What this exercise asks.
• 1. Condense the paragraph beginning "The Financial segment increased total revenues" in the passage on Financial segment revenue into a short bulleted list that keeps its main facts.
• 2. Proceed with the passage on Financial segment revenue, picking up after its final sentence.

Extract to read.
- - -

The Financial segment increased total revenues by $68.7 million, or 10%, in the third quarter of 2006 compared to 2005 and $205.9 million, or 10%, in the first nine months of 2006 compared to 2005. The internal revenue growth rate in the Financial segment was 6% in the third quarter and the first nine months of 2006 with the remaining growth resulting from acquisitions. Adjusted internal revenue growth, which excludes the impact of customer reimbursements, was 6% in the third quarter of 2006 compared to 5% in the comparable period of 2005 and 6% in the first nine months of 2006 and 2005. Positive contributors to the internal revenue growth rates in 2006 were increased volumes and new clients in the electronic payments and loan settlement services businesses along with new client growth and increased sales in the core bank processing and card fulfillment businesses. Partially offsetting this revenue growth was a $10.1 million decline in contract termination fees in the first nine months of 2006 compared to 2005.

- - -

Data provided.
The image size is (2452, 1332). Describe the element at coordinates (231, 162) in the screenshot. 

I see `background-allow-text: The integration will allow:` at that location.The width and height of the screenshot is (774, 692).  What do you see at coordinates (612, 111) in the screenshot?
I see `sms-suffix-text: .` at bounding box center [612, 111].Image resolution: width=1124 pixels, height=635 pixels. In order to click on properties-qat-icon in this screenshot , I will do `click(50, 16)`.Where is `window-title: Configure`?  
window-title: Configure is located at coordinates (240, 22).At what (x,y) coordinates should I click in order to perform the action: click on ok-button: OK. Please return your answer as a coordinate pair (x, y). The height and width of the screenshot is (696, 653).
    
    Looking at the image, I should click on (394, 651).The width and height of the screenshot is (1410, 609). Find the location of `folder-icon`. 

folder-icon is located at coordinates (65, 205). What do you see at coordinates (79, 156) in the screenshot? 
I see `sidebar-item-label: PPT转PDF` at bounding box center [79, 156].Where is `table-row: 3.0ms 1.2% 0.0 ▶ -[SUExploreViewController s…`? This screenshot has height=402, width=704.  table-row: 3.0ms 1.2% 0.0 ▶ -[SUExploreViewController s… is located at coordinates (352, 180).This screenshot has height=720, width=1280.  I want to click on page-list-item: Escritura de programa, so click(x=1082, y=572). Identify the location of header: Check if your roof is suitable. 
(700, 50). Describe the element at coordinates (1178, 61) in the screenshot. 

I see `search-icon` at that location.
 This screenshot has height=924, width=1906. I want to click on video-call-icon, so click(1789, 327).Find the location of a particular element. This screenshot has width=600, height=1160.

- - -

Answers to each task.
• 1.
- Total revenues rose by $68.7 million (10%) in the third quarter of 2006 versus 2005, and by $205.9 million (10%) in the first nine months of 2006 versus 2005.
- Internal revenue growth was 6% in both the third quarter and the first nine months of 2006. Acquisitions accounted for the rest of the growth.
- Adjusted internal revenue growth, which excludes customer reimbursements, was 6% in the third quarter of 2006, compared with 5% a year earlier. It was 6% in the first nine months of both 2006 and 2005.
- Growth drivers were higher volumes and new clients in electronic payments and loan settlement services, plus new client growth and increased sales in core bank processing and card fulfillment.
- A $10.1 million drop in contract termination fees in the first nine months of 2006 versus 2005 partly offset this growth.

• 2.
Operating margins in the Financial segment were 21% and 20% in the third quarter of 2006 and 2005, respectively, and 21% and 22% in the first nine months of 2006 and 2005, respectively. The improvement in third quarter operating margin was the result of increases in higher-margin revenues in the Company’s electronic payment and core bank processing businesses and improvements in operating efficiencies. Also, negatively impacting operating margin in the third quarter was a $2.8 million increase in share-based compensation expense related to the prospective adoption of SFAS 123R on January 1, 2006 and positively impacting operating margin was a $2.4 million increase in contract termination fees. The decline in operating margin in the first nine months of 2006 compared to 2005 was primarily the result of a $10.1 million decrease in contract termination fees, a $19.3 million increase in share-based compensation expense, and incremental expenses associated with the Company’s Australian check processing operations. The impact of these factors was partially offset by higher-margin revenues in the Company’s electronic payment, core bank and flood insurance processing businesses and improvements in operating efficiencies.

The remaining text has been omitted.